In the entries below, the lines from the one with "The image size is (541, 613)." through the one with "Task: Click the Rive logo top-left corner" are to be copied exactly; both ends count.

*TASK DATA*:
▬▬▬

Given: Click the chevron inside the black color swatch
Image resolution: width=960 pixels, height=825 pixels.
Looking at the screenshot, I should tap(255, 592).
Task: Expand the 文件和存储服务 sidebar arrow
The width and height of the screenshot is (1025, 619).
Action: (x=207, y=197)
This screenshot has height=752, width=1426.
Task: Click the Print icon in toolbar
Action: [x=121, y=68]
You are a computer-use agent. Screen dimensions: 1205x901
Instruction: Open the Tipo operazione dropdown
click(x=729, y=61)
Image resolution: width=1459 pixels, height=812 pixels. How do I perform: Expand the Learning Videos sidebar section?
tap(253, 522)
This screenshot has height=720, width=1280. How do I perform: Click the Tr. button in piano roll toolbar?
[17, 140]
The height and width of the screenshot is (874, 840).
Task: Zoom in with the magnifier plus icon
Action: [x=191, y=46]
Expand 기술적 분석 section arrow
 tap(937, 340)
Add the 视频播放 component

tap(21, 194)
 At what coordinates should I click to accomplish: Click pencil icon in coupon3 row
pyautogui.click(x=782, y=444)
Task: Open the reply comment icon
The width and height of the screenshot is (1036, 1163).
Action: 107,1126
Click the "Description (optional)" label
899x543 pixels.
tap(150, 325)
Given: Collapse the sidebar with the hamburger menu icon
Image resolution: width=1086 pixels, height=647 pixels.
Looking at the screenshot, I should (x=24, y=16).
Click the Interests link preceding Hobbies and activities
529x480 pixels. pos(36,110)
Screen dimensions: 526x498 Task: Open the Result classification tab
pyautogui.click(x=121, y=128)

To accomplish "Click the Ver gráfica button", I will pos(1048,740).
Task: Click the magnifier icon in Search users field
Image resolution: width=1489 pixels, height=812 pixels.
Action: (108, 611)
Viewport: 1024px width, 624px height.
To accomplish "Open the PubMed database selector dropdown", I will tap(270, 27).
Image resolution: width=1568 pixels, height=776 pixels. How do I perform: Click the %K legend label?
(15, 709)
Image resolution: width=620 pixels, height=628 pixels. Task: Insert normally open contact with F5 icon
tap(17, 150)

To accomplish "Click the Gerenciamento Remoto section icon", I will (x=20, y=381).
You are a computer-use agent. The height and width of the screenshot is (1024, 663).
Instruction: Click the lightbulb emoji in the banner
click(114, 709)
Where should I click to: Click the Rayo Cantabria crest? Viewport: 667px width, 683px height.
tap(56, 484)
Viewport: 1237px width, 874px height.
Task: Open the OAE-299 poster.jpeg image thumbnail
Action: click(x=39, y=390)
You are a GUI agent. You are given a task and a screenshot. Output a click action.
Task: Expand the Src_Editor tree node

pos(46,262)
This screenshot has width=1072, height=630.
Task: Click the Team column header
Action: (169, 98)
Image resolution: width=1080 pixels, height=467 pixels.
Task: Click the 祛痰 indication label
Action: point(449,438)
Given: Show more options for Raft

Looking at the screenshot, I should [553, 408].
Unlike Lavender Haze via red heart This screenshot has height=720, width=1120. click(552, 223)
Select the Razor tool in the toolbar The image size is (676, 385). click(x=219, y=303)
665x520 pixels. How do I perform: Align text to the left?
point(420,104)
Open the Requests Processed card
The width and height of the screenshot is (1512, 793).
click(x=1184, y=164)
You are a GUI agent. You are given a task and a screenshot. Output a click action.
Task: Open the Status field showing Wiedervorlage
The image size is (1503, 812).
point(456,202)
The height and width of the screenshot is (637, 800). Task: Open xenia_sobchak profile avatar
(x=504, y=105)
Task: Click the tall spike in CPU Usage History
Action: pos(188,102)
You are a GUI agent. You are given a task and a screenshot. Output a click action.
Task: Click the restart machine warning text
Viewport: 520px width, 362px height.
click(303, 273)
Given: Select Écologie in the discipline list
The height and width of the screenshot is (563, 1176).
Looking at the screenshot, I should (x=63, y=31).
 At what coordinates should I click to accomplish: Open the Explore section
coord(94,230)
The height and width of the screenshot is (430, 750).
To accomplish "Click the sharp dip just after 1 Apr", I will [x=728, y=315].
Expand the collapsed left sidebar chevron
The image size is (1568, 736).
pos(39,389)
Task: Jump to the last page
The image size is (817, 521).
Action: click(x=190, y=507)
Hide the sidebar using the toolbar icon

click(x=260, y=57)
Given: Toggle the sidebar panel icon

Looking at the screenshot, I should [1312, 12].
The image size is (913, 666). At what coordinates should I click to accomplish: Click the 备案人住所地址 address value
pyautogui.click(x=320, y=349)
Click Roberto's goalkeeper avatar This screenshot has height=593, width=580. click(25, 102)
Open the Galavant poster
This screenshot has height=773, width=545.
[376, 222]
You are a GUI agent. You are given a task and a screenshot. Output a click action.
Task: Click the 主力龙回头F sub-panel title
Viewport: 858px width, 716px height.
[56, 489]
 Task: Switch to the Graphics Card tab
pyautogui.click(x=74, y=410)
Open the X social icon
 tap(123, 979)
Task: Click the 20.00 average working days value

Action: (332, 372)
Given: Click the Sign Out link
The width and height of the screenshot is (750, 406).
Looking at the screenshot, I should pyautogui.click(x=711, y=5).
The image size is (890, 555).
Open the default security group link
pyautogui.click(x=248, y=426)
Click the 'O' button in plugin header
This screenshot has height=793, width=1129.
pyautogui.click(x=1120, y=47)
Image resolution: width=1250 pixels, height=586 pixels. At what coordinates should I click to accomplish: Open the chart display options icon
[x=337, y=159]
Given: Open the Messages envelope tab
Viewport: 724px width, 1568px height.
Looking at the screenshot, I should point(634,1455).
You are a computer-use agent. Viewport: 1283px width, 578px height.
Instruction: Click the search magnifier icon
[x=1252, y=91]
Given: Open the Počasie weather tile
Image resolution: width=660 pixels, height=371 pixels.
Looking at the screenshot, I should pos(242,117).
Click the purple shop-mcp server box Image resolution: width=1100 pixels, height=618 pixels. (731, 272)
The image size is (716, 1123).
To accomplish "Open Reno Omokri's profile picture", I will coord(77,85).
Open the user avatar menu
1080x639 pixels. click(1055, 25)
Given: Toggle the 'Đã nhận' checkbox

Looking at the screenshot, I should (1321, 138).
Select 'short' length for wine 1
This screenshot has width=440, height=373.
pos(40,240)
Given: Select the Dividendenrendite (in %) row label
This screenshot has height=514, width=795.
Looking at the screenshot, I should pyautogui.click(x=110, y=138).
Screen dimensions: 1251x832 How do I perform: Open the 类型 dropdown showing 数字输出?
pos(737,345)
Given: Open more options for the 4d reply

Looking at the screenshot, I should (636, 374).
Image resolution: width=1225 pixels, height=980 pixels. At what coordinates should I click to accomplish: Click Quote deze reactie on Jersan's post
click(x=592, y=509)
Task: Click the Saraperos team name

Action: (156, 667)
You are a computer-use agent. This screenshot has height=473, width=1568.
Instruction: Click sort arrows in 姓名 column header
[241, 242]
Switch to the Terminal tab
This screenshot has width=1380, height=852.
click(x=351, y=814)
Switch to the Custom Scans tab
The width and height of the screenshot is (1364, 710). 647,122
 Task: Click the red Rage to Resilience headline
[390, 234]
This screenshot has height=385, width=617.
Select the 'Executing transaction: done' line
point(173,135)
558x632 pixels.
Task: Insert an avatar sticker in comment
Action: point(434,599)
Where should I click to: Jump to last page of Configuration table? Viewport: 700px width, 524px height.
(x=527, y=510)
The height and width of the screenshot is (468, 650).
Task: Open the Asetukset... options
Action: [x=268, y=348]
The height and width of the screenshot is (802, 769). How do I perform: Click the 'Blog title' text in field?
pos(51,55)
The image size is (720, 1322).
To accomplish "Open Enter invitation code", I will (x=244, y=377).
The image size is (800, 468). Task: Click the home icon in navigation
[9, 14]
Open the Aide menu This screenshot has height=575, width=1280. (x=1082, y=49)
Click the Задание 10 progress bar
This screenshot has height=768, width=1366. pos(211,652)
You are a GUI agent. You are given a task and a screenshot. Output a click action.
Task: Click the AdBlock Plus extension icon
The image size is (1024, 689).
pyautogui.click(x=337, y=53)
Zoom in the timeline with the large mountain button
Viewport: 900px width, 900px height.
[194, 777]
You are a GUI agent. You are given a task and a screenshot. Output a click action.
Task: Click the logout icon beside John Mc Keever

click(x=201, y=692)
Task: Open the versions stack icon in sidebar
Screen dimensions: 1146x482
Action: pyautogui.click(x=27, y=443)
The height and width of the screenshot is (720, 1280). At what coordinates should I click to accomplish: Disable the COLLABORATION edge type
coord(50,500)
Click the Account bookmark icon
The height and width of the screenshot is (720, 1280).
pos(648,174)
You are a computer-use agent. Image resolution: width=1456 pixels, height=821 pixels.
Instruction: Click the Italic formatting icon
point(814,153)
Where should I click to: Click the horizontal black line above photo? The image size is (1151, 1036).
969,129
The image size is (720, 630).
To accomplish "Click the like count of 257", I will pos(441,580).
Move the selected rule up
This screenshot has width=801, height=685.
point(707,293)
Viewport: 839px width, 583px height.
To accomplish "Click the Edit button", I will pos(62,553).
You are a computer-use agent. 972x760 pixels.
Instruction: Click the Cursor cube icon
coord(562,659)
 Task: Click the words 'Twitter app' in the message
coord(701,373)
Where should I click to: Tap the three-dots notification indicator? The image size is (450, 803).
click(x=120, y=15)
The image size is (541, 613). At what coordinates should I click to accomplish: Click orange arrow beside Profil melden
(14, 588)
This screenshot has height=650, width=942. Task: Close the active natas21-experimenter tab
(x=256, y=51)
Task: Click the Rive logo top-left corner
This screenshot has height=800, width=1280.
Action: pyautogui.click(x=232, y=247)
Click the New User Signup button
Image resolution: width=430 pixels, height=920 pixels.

▬▬▬

*WRITTEN SOLUTION*:
The image size is (541, 613). At what coordinates should I click to accomplish: Click orange arrow beside Profil melden
(14, 588)
This screenshot has height=650, width=942. Task: Close the active natas21-experimenter tab
(x=256, y=51)
Task: Click the Rive logo top-left corner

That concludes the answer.